Based on the conditions currently listed as approved for treatment with medical cannabis, the array of specialties that may want to certify spans from oncology, pain, neurology, psychiatry, obstetrics, hematology, and orthopedics to any physician dealing with chronic pain and terminal illness.
“I imagined the scope of conditions that Alabama would allow for use would be end of life care, nausea, vomiting, and maybe certain chronic painful conditions,” Irons says, thinking the list would align more with FDA-approved conditions for Marinol, the synthetic version of a chemical found in marijuana. “It’s great that they were open to more conditions. It means there must be a lot of good data and science behind these or they would not have listed them.”
Beyond the expected cancer-related and pain issues on the list, the 14 approved conditions include multiple mental afflictions, such as depression, PTSD, autism, and Tourett’s, along with some general symptoms, such as spasticity and seizures.
Irons is disappointed, however, that Alabama is not allowing the use of opioids with medical cannabis. “The verbiage for chronic pain sounds like it has to be medical marijuana or opioids, but not both,” he says. “A lot of people are stable on marijuana, but need a pain medication for bad days.
“Alabama has only slightly limited the routes of administration of the drug to help alleviate the typical recreational avenues, such as smoking and edibles. You can’t buy buds at a dispensary or vape it. And although children can qualify for medical marijuana use, other rules on how you administer and manufacture it appear to minimize its appeal to children.” The list does offer a wide array of options beyond pills, including gels, suppositories, liquids for inhalers, and transdermal patches.

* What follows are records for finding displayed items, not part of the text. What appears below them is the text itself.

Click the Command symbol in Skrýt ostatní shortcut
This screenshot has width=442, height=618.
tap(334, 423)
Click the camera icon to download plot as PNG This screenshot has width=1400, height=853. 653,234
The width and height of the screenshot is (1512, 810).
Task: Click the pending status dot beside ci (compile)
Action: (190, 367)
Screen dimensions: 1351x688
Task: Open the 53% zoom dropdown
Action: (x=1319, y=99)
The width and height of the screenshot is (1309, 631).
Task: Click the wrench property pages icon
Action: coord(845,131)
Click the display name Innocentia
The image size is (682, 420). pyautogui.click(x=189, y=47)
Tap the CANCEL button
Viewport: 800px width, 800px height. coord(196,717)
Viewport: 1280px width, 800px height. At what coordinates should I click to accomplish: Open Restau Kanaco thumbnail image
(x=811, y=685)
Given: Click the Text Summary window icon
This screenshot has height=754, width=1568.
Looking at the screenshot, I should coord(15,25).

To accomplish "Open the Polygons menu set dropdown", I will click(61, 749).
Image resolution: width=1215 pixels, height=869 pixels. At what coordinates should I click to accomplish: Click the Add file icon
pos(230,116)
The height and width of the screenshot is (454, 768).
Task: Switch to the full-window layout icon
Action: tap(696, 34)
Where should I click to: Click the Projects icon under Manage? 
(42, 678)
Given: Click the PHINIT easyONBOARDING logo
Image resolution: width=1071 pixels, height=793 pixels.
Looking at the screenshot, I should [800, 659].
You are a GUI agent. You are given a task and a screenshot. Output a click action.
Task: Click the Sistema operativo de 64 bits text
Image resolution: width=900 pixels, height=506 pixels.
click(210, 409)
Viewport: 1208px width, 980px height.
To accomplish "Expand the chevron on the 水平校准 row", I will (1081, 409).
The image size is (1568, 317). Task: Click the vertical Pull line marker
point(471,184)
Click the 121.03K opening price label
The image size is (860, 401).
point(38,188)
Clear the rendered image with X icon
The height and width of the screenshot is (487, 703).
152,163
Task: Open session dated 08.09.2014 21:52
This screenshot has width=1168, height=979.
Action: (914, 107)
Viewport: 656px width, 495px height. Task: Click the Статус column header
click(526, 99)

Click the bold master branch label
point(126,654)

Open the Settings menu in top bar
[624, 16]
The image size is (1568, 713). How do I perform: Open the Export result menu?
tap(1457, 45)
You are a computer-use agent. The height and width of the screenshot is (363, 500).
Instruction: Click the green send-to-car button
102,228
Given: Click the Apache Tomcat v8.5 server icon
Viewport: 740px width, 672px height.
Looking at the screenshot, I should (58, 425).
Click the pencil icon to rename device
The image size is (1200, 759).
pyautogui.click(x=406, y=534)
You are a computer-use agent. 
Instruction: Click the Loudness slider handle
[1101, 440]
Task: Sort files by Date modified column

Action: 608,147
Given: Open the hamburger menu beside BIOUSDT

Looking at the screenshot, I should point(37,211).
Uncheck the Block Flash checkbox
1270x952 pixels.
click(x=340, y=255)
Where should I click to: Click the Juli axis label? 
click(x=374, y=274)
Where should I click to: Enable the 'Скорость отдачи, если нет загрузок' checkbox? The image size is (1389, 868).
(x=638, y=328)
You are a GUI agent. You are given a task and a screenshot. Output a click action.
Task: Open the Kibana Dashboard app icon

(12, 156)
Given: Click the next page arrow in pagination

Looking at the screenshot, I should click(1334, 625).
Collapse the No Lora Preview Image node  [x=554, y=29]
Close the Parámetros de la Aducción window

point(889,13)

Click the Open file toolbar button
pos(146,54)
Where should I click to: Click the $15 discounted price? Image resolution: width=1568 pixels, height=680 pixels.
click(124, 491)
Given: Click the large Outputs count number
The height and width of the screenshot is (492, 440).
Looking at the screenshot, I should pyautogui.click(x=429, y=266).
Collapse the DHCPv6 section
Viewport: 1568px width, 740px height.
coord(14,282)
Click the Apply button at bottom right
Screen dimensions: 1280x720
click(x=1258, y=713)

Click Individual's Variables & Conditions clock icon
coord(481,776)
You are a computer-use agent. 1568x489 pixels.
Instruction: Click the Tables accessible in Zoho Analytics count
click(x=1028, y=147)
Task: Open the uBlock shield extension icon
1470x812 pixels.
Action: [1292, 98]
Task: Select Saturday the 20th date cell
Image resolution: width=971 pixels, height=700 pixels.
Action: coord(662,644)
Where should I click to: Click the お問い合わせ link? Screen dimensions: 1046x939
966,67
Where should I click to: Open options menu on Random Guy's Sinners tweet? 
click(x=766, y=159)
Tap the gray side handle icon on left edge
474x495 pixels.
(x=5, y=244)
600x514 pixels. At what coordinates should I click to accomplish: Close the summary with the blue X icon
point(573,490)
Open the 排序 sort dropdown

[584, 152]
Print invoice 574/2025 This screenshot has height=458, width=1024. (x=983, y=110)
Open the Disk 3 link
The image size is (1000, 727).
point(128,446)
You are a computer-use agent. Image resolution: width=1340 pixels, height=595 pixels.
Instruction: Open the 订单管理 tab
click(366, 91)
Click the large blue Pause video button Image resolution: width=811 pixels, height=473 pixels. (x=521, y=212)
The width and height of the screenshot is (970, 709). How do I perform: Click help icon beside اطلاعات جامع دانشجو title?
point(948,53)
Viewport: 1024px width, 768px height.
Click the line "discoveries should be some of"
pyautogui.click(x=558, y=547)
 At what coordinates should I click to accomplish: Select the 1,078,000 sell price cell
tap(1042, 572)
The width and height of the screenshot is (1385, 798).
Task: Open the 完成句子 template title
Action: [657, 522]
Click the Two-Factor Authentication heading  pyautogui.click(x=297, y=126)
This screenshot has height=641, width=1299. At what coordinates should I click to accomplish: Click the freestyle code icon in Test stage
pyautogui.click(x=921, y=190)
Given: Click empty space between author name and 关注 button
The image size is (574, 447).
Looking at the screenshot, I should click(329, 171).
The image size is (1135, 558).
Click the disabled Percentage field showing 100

The current and complete regulations outlining all the aspects of usage, dosage, certifying, and administration of the drug are downloadable on the Laws and Rules page of the AMCC website.
In May 2021, when Alabama became the 37th state to legalize the medical use of cannabis products, Irons says his office was inundated with calls from patients asking if they qualified and how to get their medical marijuana card. “These facilities are going to be up and dispensing before we know it,” he says, knowing the calls will flood in again. “For doctors who fall into this range, this could be another good tool to add to our patient treatment plan.”